Las familias se volvieron locas, policía, todo el mundo nos buscaba por todos lados. Nosotros estábamos los más tranquilos en el río, de paseo, volvimos a la tarde, noche, también me tocó una buena pena.
Miguel Mactas: Y yo, romper cosas jugando a la pelota dentro de mi casa. Yo jugaba partidos de fútbol intensísimos con mis amigos, y bueno, varias cosas quedaron ahí dormidas.
Martín Ferbat: También, romper cosas jugando al fútbol en la casa, es un clásico, que se te vaya la pelota y romper un vidrio al vecino, o algo que caiga en un auto.
IR!: Para ir cerrando un poco la entrevista, ustedes han tocado en un montón de lugares a lo largo de muchos años. Entonces, la pregunta va dirigida hacia, ¿qué lugar les falta y les gustaría ir?
LE: Yo creo que África estaría increíble. O más a Asia, Japón, puede estar muy bueno. Esos son lugares que parecen otro planeta.
A mí me sorprende, a veces, cosas que por estar tan cerca no las pensás. Por ejemplo, hace poco tocamos Villa Gesell, que es una playa en Buenos Aires, a la que voy desde chiquito. Y también en un momento fue el punto de rock and roll de Argentina. Ahí salieron muchos grupos. Y nunca habíamos tocado ahí.
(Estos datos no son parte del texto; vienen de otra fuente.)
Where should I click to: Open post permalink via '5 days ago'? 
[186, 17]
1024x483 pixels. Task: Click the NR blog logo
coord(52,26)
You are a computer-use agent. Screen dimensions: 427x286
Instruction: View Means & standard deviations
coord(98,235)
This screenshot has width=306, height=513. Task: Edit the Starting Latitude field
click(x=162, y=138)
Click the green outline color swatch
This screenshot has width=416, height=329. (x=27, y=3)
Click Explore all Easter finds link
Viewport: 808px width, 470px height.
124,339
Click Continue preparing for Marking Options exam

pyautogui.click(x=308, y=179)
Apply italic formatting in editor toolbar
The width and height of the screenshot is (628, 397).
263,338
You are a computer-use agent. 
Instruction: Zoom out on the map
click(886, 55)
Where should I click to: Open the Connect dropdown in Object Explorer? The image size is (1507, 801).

Es muy clásico que las bandas de rock and roll hagan la gira de la costa en verano. En su vez nunca la habíamos hecho. Y este enero tocamos en Villa Gesell por primera vez y yo estaba muy emocionado. Fue como un sueño cumplido. Que si me preguntaban ni sabía que lo tenía. Pero cuando se dio dije, ¿por qué nunca tocamos acá? Y fue un sueño.
A veces me emociona más cuando son lugares que ya tienen una historia. Por ejemplo, en un momento tocamos en una plaza en Caldas, en el pueblito de Pibe. Gratis. O ya habíamos estado ahí. Y estábamos a un par de cuadras de la casa de ahí de toda la vida. Y tiene un color que se mezcla a la parte de la vida personal de uno.
Digo, él toca de chico la percusión en Caldas de toda la vida y de pronto está tocando ahí con un proyecto que él lo arma en Buenos Aires y lo lleva a su pueblo. Esas cosas me emocionan.
IR!: Como última pregunta, ¿con qué mensaje invitan a los lectores de Indie Rocks! Magazine a asistir a las fechas que vienen? En particular a la de Ciudad de México en el Lunario del Auditorio Nacional.
LE: Bueno, ahí los esperamos para una noche de luz. No se olviden del rito. Guarden los teléfonos y que celebren como si fuese la última noche.